Up until the mid-twentieth century, there were few studies on dreams and Islam in English. The most comprehensive and often cited essays were in Grunebaum and Caillois 1966, a collected volume of essays on dreams and visions. The field has been growing gradually, particularly since the 1990s, and a number of studies have been dedicated to the perception of dreams in Islamic mysticism in specific regions and time periods. Felek and Knysh 2012 provides a comprehensive survey and analysis of materials on dreams in Islamic societies from the earlier days of Islam to the present. There are several studies on dreams and Islam in the contemporary world as well. The use of dreams as an effective tool of justification and motivation is examined in Kinberg 1993 and Edgar 2011. Psychoanalytic and psychological approaches and theories are referred to in the dreams of Muslims in Mittermaier 2010. The interest in dreams in the contemporary Muslim world is growing, as can be seen from the rising number of studies dedicated to the topic.

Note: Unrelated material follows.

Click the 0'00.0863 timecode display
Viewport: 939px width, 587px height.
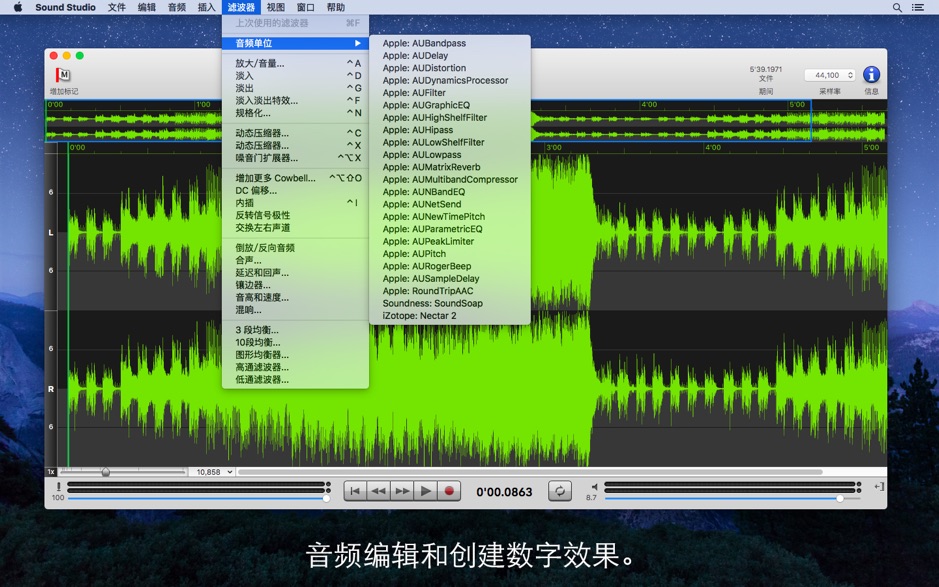[x=505, y=491]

  • Bearman, P. J., Th. Banquis, C. E. Bosworth, E. van Donzel, and W. P. Heinrichs, eds. Encyclopaedia of Islam: Glossary and Index of Terms. 2d ed. Leiden, The Netherlands: E. J. Brill, 2006.

    The Second Edition of the Encyclopaedia of Islam provides brief entries on Islamic dream terminologies, such as ruʾya, manam, hulm, istikhara, and taʿbir.

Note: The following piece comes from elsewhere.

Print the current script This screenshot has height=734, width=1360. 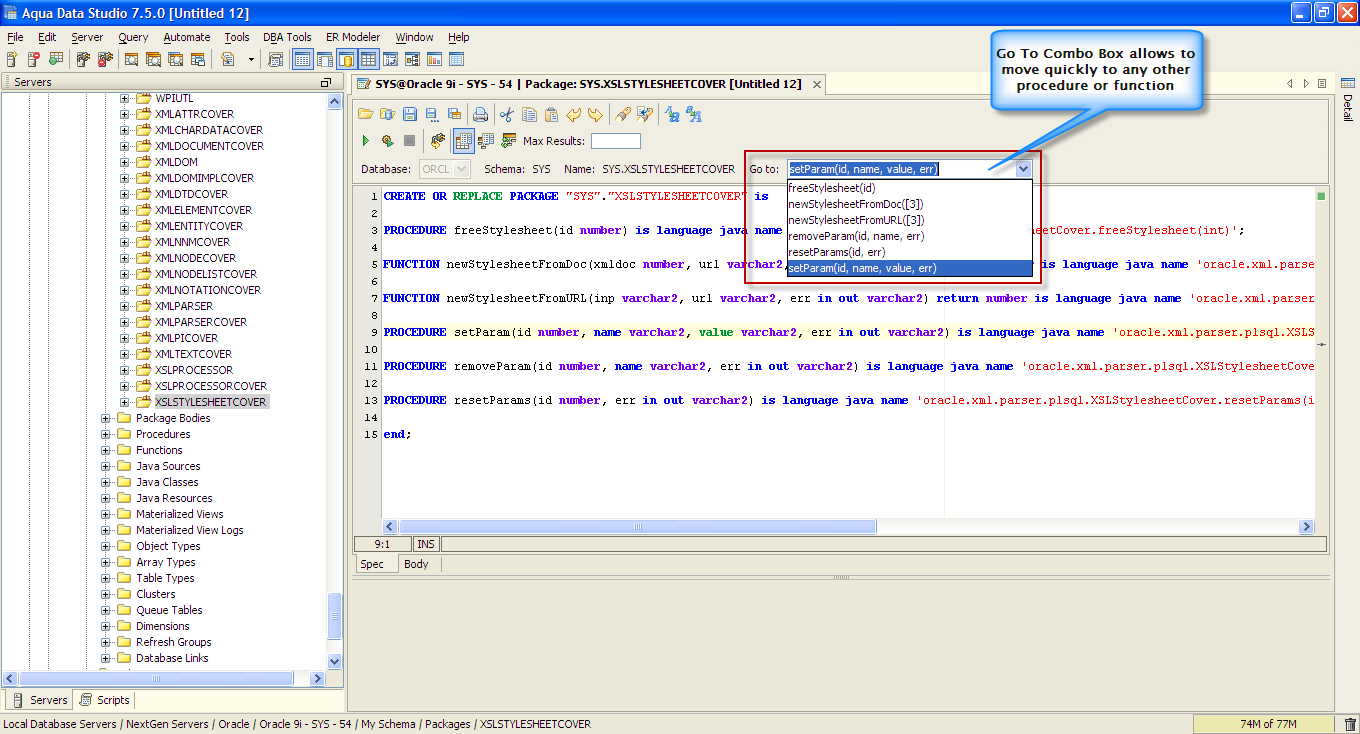(x=480, y=115)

  • Bulkeley, K., K. Adams, and P. M. Davis, eds. Dreaming in Christianity and Islam: Culture, Conflict and Creativity. New Brunswick, NJ: Rutgers University Press, 2009.

    The book brings Islam into a discussion with other world religions’ approaches to dreams and visions. It consists of three parts. Part one deals with dreams in the Christian tradition. Part two examines dreams in Islam. Part three provides a comparative perspective on the role of dreams in Islam and Christianity. It scrutinizes dream interpretation manuals, conversion dreams, and dreams in various populations, including children, college students, and prisoners in contemporary Muslim and Christian societies.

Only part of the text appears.